James Cook University researchers have found media coverage that shares bad news about the state of the Great Barrier Reef, despite its importance, could be paralysing people into inaction.
Marketing expert Professor Lynne Eagle led the study. Her team analysed nearly 250 online articles about the reef published in 2016.
“None of the articles were very positive and around half were moderately or very negative,” said Professor Eagle.
She said the nature of the coverage could reinforce the idea that mitigation attempts on the Great Barrier Reef will be ineffective and might hamper future policy developments.
“What’s most concerning is that continued repetition of statements that the GBR is dying is likely to reinforce perceptions that any individual action, such as by farmers to mitigate water quality problems, will be useless, making it difficult to set well-informed effective policies for future management of the GBR,” she said.

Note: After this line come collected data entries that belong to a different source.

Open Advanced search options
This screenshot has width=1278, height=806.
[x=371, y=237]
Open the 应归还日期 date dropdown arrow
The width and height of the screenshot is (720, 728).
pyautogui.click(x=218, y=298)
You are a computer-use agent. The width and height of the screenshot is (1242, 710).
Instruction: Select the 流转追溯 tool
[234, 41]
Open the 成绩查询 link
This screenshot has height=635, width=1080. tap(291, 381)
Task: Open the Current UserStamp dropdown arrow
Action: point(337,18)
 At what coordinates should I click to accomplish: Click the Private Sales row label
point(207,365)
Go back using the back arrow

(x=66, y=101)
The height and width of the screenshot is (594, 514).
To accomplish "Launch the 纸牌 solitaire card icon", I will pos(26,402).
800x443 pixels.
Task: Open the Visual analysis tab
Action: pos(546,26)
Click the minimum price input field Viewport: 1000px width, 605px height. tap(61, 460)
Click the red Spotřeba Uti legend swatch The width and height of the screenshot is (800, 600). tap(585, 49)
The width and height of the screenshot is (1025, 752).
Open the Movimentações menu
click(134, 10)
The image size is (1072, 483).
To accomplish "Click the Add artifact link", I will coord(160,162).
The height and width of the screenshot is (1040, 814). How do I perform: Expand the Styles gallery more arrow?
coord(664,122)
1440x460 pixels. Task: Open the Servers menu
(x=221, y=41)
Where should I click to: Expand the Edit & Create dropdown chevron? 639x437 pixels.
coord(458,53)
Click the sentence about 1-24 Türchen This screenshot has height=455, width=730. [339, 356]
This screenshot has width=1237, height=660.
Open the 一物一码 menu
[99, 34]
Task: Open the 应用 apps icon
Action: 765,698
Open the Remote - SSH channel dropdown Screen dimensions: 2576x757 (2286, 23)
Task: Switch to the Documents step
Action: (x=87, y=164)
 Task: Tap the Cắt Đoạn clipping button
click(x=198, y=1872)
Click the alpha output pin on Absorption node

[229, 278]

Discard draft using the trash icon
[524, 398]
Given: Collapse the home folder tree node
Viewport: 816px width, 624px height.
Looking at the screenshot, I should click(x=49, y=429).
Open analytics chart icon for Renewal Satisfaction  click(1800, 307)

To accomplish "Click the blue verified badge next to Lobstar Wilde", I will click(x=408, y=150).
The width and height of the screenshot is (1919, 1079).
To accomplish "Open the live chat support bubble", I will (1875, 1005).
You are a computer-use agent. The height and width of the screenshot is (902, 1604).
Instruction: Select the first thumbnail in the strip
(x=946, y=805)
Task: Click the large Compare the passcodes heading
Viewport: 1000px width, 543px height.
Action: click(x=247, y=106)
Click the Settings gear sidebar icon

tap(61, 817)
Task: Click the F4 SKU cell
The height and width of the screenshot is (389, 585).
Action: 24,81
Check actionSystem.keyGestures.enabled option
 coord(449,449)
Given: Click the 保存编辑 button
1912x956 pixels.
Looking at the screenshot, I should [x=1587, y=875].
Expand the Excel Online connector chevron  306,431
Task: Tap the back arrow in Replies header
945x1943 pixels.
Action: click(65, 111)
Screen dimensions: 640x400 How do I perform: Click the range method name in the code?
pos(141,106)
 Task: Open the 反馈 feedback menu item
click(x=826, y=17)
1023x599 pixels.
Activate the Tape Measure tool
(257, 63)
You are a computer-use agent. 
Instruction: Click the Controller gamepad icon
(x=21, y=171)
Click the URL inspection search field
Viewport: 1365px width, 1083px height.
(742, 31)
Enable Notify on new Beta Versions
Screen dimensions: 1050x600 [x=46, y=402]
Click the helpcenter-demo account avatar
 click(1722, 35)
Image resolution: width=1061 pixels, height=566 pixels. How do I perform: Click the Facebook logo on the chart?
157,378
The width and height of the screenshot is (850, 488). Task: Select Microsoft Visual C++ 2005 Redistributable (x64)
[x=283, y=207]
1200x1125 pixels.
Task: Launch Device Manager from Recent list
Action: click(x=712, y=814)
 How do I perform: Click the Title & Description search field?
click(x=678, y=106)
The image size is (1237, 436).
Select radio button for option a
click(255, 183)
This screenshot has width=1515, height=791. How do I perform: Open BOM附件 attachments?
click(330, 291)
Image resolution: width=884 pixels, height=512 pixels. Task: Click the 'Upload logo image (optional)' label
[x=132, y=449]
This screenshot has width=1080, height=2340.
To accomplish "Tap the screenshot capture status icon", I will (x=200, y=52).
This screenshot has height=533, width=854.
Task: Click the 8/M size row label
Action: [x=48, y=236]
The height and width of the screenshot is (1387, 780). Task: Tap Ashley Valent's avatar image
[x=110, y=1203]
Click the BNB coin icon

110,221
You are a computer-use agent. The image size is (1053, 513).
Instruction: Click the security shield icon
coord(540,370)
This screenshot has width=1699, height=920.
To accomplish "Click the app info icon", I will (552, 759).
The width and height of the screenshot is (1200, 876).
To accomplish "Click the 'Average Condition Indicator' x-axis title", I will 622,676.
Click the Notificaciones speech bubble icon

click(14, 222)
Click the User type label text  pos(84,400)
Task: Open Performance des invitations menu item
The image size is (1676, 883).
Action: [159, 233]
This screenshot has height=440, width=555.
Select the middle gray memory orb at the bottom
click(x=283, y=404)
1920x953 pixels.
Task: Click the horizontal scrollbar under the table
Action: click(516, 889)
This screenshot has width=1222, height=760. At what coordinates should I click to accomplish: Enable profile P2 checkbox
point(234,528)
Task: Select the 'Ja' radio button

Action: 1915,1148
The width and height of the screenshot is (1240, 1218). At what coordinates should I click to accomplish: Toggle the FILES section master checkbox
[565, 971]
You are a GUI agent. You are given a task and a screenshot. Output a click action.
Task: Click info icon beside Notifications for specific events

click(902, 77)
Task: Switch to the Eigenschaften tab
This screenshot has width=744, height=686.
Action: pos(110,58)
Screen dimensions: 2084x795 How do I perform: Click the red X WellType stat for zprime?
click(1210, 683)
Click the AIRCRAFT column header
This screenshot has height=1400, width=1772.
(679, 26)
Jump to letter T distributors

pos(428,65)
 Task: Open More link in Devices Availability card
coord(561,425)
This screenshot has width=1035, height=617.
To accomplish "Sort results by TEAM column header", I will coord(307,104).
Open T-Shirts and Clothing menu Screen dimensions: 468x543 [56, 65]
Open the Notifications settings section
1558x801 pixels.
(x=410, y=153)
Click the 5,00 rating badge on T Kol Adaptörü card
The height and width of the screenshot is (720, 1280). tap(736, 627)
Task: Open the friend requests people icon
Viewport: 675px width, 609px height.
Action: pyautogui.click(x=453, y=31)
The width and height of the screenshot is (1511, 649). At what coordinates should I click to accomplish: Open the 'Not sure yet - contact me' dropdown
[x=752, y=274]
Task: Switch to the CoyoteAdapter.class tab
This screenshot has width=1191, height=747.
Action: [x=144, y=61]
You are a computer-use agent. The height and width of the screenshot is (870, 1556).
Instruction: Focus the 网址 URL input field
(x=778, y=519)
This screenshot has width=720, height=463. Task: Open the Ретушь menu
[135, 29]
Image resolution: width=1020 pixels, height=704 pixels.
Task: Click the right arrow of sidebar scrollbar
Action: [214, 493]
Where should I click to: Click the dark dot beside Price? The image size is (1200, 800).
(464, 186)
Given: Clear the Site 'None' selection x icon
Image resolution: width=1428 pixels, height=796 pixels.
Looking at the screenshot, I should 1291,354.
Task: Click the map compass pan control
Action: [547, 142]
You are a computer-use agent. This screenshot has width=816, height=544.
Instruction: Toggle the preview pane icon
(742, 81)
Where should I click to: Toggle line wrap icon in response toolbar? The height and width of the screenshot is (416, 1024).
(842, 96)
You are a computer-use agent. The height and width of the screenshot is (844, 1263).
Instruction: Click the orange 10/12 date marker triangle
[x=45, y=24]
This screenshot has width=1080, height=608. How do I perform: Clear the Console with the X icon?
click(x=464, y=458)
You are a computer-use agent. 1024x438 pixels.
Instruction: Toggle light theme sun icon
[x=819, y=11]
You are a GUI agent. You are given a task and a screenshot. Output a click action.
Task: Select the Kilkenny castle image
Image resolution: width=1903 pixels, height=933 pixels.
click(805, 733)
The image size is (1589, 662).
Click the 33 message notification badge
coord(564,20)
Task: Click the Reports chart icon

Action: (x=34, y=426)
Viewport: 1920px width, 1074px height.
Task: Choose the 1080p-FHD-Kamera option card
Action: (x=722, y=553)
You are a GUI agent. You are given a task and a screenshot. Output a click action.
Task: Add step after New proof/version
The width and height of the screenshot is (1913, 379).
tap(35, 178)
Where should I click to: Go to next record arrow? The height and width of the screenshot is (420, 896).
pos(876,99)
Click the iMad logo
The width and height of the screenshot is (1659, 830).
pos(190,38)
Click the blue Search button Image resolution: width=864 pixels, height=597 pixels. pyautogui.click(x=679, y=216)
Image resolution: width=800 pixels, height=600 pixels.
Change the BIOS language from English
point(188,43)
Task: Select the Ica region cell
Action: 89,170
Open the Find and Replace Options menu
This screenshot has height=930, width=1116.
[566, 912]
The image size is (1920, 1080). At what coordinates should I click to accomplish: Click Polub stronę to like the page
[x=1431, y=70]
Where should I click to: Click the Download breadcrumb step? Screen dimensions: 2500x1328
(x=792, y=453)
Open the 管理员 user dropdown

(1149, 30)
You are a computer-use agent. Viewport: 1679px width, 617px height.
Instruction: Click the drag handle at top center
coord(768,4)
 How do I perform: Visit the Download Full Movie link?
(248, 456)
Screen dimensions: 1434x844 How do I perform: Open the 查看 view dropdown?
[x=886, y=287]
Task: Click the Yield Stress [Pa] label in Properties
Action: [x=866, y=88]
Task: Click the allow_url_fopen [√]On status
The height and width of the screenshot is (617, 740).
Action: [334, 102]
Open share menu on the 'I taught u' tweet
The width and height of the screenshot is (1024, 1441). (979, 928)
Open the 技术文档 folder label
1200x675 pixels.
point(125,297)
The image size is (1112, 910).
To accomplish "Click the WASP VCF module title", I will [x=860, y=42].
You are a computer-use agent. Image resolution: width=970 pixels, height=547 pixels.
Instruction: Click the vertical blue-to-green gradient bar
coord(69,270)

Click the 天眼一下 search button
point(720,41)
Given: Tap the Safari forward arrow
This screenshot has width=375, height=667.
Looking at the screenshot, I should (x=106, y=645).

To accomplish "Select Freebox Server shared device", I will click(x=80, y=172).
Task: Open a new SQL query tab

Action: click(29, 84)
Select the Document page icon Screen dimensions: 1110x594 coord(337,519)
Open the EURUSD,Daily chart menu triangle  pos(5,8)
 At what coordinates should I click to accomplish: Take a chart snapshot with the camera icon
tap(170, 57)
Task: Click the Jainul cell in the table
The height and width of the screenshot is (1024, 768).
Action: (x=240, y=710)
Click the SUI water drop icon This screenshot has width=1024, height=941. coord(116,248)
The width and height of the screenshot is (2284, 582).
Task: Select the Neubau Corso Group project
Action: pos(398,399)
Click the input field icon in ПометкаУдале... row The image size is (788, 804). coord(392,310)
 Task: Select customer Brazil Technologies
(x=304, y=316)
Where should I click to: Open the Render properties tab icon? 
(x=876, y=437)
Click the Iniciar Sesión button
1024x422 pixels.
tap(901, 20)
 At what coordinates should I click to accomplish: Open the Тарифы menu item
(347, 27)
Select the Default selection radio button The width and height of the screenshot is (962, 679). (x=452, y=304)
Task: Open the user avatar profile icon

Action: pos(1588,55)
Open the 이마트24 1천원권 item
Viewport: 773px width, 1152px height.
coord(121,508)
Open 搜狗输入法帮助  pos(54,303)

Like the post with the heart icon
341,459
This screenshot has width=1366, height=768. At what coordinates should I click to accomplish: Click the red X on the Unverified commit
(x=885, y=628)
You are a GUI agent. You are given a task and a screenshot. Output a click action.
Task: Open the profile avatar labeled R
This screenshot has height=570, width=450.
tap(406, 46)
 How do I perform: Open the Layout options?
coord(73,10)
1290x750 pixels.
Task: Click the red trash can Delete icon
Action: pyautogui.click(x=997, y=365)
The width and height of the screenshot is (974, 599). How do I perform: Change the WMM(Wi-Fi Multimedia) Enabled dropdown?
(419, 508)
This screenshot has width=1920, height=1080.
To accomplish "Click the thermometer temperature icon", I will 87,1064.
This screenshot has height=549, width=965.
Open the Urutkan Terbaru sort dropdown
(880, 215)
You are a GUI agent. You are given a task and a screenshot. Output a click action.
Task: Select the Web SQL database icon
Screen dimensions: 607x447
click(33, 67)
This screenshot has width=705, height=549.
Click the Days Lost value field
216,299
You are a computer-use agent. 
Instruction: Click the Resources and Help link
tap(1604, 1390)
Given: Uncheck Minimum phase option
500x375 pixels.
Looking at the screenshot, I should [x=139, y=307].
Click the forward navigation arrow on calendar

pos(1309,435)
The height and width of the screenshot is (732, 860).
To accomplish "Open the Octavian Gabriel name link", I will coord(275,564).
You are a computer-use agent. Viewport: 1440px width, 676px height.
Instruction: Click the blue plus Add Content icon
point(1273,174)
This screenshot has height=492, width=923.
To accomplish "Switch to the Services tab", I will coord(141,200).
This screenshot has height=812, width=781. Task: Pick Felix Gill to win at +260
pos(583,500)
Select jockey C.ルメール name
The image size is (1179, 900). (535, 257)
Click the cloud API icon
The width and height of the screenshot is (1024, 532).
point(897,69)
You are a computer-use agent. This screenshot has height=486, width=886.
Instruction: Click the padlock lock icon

Professor Eagle said the message that the reef was dying also hampered the chances of creating public concern that could drive policy changes, and this was especially the case when there was dissent within the scientific community as to the state and future of the reef.
She said that there were almost no ‘clear calls to action’ in the coverage of the reef’s problems.
“We know that if a problem is seen as being too big for individual action, support for any action may actually decrease. Blaming the problems with the reef on global climate change may result in a de-emphasis of local mitigation strategies,” she said.
Professor Eagle called for a much more proactive strategy for providing balance and countering misinformation around issues to do with the reef.
She said that, separately, there is also the need for a proactive ‘image recovery’ strategy involving everyone engaged in managing the GBR and its resources.